Kate Middleton and Prince William have taken in paintings made of wallaby droppings as they visited Uluru on their tour of Australia.
Bushwhacker Barbara Nipper Tjikatu had a basket of the paintings on paper, using animal poo in a method invented by local community workers, when she met them.
The paintings are made from the droppings of the local endangered Rufous Hare Wallaby, or Mala, collected by park rangers around the rock, boiled and washed and mixed with a bit of glitter, The Daily Mail reported.
The Duchess of Cambridge described Uluru as "absolutely stunning" from the air. Kate and William saw the feature as they flew to the remote town of Yulara, close to the popular attraction, which is also known as Ayers Rock.
Before touring the landmark, a sacred site for the Aboriginal community, the couple visited the National Indigenous Training Academy to present recent hospitality and catering graduates with their certificates.
The Duke and Duchess met well-wishers who gathered in the grounds of the academy, and Kate chatted to Amanda Bartels, 30, who had driven for five hours from Alice Springs to see the royal visitors.
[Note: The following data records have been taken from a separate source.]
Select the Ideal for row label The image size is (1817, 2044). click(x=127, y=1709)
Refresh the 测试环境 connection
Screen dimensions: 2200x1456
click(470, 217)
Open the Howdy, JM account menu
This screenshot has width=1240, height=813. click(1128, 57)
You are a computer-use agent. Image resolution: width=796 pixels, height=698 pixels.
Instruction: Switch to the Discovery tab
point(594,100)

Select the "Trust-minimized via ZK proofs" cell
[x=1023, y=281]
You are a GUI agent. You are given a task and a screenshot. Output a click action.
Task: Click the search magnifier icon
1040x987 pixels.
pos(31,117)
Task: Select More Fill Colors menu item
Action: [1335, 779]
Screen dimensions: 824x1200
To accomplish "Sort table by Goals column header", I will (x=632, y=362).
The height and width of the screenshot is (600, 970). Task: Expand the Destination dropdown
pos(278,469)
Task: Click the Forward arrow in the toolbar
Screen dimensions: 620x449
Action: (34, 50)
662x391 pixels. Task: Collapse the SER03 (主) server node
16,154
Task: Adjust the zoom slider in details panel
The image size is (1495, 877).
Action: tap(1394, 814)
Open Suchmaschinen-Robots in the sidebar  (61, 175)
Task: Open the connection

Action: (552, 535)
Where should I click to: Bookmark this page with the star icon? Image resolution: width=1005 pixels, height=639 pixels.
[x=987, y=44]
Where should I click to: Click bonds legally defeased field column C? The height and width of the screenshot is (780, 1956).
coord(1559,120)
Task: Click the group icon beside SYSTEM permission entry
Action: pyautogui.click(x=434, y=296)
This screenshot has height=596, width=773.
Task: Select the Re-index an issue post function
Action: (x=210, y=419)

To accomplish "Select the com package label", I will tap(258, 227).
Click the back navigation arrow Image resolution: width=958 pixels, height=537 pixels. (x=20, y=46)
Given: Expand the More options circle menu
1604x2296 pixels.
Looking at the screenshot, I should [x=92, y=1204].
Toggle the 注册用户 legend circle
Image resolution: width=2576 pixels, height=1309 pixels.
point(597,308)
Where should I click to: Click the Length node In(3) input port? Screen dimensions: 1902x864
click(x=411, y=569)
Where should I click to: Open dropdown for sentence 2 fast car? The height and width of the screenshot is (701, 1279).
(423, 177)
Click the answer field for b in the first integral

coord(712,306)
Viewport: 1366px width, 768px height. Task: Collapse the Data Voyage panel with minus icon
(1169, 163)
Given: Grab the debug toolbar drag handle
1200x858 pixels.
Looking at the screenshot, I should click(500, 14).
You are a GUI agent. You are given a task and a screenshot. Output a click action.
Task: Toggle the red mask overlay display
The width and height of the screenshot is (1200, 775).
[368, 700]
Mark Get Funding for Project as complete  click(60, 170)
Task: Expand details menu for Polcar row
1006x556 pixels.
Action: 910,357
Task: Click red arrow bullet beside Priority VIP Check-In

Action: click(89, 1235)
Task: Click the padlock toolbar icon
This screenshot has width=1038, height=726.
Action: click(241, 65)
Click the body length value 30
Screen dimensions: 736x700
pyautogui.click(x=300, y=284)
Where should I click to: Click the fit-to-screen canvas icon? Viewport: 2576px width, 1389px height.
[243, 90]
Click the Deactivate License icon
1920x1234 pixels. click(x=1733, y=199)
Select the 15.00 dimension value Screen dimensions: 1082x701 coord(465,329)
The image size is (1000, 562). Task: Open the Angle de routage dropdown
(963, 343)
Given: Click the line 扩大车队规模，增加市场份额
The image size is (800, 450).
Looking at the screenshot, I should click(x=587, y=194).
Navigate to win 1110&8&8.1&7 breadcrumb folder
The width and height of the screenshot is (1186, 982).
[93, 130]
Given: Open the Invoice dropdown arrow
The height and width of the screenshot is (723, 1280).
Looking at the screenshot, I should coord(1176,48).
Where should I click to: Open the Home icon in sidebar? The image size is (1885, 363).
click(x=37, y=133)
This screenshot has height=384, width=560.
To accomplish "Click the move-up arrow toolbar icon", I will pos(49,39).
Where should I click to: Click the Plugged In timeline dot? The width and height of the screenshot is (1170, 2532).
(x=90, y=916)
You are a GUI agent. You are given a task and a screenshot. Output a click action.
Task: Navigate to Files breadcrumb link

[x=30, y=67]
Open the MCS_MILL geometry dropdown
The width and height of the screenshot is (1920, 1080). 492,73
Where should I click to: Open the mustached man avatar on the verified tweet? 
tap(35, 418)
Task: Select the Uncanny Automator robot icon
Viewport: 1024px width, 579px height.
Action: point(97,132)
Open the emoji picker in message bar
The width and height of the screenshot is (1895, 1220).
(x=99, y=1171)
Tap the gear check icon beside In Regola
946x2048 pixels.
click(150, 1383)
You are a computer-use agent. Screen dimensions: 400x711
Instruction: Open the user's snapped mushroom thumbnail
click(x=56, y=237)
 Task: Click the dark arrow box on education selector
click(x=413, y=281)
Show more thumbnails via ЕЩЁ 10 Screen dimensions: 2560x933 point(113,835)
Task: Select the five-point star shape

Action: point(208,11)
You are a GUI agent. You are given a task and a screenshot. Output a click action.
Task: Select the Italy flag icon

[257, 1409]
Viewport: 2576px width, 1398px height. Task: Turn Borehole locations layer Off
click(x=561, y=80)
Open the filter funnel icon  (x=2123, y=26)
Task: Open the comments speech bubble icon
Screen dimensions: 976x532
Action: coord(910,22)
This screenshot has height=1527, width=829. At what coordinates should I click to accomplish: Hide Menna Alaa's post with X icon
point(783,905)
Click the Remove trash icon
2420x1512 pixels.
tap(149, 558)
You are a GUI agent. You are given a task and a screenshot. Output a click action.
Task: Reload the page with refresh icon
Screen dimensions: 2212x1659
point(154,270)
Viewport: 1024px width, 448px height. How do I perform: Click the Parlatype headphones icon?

Speaking about Uluru, Kate told Ms Bartels, who was holding her 10-month-old son Nathan: "It's absolutely stunning from the air."
During the visit William was presented with a spear by a husband and wife, indigenous couple Kamurin and Sherelle Young, who are students at the Academy and hope to become managers in hotels.
Mrs Young said afterwards: "William was pleased, he was so thankful. I told him it was made from wood from the Mulga tree and that it had kangaroo vein, used as twine, on it he was shocked he said 'Wow'."